With free agency well underway, the Oakland Raiders figure to be in the market for a veteran running back with physicality to complement a pair of smaller backs, Jalen Richard and DeAndre Washington, in the backfield.
The team could’ve simply re-signed former two-year starter Latavius Murray to resume that role, but the 2015 Pro Bowler gauged his value and eventually inked a three-year deal with the Minnesota Vikings.
Luckily for the Raiders, the free agent market is flush with talented running backs, with the likes of LeGarrette Blount, Jamaal Charles and Adrian Peterson still available at a presumably discounted price.
Peterson, in particular, has expressed interest in signing with the Raiders, citing the offensive line as an appealing aspect of joining the team. However, it remains to be seen if the interest is mutual between both parties.
Another name to potentially enter the fold is five-time Pro Bowler Marshawn Lynch, who is reportedly mulling a comeback to play for his hometown team next season.
Lynch, 31-years-old in April, has rushed for 74 touchdowns and 9,112 yards since entering the league in 2007, with an additional nine touchdowns and 1,979 yards coming through the air.
The Oakland, Calif. native last saw action during an injury-ridden 2015-16 season with the Seattle Seahawks, in which he posted career-lows in games played (7) and yards from scrimmage (497), while registering a total of three touchdowns.
Whether Lynch is serious about coming out of retirement will be determined sooner rather than later, but there are still a few hurdles that need to be cleared for the possibility of joining the Raiders to become a reality.
To acquire Lynch, the Raiders have two options: The team could swing a trade with the Seahawks, who still hold his rights for two more seasons, or simply wait until Lynch is granted his inevitable release.
Raiders general manager Reggie McKenzie and Seahawks general manager John Schneider worked closely together in the Green Bay Packers front office from 2002-07, so the familiarity should make it easier for both sides to hammer out a deal.
If a trade is in fact made, the compensation going back to Seattle should be nothing more than a late conditional draft pick, given that Lynch would only unretire to play for the Raiders and has no other suiters.

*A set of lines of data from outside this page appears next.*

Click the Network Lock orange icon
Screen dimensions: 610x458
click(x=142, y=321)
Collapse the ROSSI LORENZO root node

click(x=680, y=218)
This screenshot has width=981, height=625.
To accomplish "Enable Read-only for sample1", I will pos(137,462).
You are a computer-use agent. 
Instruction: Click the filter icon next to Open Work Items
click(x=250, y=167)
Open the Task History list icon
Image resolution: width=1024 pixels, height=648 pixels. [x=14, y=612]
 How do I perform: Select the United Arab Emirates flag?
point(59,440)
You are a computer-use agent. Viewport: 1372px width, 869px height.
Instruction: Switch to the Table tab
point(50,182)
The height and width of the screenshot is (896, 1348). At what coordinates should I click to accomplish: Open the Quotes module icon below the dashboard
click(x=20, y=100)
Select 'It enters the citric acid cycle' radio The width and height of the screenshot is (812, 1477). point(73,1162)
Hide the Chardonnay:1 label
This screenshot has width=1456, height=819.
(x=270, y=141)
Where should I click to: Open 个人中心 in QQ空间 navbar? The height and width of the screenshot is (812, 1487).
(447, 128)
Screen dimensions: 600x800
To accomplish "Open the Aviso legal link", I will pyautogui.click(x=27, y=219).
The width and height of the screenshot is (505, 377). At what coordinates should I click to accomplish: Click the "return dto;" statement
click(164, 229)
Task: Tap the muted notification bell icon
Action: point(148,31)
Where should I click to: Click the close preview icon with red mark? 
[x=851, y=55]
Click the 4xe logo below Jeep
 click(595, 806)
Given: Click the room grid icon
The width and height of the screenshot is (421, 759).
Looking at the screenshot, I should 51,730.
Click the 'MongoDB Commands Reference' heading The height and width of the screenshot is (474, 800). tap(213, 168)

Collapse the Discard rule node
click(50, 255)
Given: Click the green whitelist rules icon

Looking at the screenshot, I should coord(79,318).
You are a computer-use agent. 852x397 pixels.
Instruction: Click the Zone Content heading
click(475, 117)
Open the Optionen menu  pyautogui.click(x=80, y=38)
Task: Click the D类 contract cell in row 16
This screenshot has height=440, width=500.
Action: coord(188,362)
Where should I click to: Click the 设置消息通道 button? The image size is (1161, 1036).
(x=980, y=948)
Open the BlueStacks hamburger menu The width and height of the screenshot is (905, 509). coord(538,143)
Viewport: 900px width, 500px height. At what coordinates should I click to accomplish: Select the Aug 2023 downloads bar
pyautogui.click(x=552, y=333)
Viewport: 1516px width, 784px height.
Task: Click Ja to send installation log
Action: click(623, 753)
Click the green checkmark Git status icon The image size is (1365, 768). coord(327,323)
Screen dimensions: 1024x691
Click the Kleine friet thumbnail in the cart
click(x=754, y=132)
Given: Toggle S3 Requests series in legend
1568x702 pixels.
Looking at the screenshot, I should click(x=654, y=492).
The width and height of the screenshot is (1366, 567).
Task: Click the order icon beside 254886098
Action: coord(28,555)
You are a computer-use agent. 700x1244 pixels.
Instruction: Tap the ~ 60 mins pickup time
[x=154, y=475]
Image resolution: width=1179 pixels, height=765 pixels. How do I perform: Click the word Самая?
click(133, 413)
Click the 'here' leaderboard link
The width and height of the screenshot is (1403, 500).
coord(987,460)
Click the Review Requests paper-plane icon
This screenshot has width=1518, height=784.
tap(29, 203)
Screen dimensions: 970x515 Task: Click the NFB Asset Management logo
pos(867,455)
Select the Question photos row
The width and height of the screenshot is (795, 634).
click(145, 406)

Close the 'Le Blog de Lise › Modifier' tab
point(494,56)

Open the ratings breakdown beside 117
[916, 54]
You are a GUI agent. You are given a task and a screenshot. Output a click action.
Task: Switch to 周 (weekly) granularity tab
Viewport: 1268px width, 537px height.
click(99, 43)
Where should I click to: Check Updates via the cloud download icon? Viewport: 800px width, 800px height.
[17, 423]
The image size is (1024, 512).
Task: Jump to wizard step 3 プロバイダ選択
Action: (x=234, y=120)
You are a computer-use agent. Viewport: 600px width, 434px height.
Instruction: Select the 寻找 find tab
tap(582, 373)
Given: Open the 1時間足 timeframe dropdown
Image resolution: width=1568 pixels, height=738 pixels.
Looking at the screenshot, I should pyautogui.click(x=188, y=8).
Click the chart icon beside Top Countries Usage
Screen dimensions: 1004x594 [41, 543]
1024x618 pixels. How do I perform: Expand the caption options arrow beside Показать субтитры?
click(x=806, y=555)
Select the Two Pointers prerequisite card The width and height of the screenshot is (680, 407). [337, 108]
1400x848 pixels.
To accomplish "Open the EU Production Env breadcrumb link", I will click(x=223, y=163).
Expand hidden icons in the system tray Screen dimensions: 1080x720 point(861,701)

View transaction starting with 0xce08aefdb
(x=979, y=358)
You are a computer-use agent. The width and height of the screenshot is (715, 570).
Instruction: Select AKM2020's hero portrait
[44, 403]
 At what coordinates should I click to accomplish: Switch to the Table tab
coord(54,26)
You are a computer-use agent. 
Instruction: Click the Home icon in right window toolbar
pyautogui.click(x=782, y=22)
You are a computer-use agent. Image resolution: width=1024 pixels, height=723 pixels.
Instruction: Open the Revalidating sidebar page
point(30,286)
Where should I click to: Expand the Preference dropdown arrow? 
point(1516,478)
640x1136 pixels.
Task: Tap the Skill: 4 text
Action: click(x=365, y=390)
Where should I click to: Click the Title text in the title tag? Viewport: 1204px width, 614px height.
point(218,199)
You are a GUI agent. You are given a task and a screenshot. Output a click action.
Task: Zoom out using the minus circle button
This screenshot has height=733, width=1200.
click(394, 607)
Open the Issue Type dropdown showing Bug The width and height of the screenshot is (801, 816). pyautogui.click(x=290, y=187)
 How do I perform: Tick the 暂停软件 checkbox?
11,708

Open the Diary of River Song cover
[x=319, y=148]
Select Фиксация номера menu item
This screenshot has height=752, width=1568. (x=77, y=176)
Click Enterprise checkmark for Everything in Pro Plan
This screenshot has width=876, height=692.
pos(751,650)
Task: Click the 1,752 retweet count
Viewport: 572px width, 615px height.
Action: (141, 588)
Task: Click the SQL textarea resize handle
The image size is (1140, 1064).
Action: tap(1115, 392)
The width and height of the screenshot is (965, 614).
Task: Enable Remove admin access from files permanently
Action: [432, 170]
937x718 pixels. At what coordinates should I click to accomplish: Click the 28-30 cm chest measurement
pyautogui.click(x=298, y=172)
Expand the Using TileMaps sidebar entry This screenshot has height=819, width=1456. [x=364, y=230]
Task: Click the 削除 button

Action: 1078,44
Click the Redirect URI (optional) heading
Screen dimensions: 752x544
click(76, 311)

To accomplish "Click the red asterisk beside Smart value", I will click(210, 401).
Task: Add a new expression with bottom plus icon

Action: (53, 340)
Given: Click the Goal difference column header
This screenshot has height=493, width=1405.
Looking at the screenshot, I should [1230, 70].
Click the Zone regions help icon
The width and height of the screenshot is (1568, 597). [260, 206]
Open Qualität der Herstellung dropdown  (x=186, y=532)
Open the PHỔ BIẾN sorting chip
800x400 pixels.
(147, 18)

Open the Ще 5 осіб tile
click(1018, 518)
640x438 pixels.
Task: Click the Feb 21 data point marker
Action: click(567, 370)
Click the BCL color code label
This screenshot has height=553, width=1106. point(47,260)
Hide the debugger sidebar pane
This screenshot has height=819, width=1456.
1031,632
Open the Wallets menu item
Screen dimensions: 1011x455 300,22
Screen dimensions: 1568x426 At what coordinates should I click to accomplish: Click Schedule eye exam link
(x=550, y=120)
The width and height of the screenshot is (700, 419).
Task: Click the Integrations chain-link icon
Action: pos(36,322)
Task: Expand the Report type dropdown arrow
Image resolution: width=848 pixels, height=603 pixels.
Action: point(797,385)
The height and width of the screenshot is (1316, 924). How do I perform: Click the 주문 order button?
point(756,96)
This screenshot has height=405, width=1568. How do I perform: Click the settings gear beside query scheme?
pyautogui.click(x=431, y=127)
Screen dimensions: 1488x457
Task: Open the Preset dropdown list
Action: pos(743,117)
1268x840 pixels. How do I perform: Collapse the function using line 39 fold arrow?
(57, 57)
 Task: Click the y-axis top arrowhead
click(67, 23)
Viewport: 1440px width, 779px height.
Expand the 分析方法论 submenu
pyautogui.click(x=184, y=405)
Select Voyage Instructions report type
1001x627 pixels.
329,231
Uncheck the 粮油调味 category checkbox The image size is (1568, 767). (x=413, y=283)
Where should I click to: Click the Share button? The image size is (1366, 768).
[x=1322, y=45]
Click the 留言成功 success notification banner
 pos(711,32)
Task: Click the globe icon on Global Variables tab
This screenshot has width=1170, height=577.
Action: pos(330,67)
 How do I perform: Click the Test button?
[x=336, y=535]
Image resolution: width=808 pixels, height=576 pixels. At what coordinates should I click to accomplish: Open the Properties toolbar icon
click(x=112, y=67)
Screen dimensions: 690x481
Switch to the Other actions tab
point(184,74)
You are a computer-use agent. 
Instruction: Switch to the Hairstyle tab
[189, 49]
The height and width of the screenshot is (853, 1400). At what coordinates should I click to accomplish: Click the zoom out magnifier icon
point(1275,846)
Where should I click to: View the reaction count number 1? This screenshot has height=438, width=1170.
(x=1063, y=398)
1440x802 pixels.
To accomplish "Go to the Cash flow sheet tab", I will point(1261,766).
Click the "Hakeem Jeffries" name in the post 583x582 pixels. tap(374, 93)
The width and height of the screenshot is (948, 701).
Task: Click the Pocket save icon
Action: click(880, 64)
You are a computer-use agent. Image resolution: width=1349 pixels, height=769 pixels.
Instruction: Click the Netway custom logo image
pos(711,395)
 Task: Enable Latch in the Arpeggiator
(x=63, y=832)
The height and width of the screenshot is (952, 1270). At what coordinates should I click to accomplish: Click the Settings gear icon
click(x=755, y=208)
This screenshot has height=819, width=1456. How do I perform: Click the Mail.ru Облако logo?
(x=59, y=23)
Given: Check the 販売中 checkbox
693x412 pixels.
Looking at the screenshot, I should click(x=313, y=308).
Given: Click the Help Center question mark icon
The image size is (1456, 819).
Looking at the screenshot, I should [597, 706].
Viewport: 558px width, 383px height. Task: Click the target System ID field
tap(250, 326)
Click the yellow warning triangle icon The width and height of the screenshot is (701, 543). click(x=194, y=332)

The Seahawks, of course, could simply release Lynch as a favor to the player and Raiders, and that could very well be the only route they can realistically take.
If and when Lynch is reinstated, Seattle would not be able to afford his $9 million cap hit, given that the team just signed Eddie Lacy and has roughly $4 million remaining in cap space.
Knowing this, the Raiders likely won’t even attempt to trade for Lynch and will bank on signing him when he’s released.
For the Raiders, adding a rested Lynch to an already formidable offense would arguably rival the New England Patriots’ offense as best in the league.
While Lynch hasn’t played in over a year, he’s still in game shape and had the opportunity to recover from any injuries that hindered him during the 2015-16 season — adding an intriguing element to signing him over the other free agent running backs that are still available.
With the presence of Richard and Washington, Lynch wouldn’t need to be a workhorse for the Raiders, allowing him to stay fresh over the course of the long season and ensuring that he’ll be at the top of his game every week.
Considering that Lynch is only willing to come out of retirement to play in Oakland, the Raiders can assumedly sign him for a discount and still have more than enough money to extend quarterback Derek Carr later in the offseason.
Additionally, Lynch playing on a short-term commitment would also enable the Raiders to select a running back in this year’s stacked draft, if they choose, since Lynch likely doesn’t envision himself playing for more than a year or two.
It isn’t clear yet how this situation will play out, but one thing is for sure: the Raiders and Lynch are a perfect match for each other.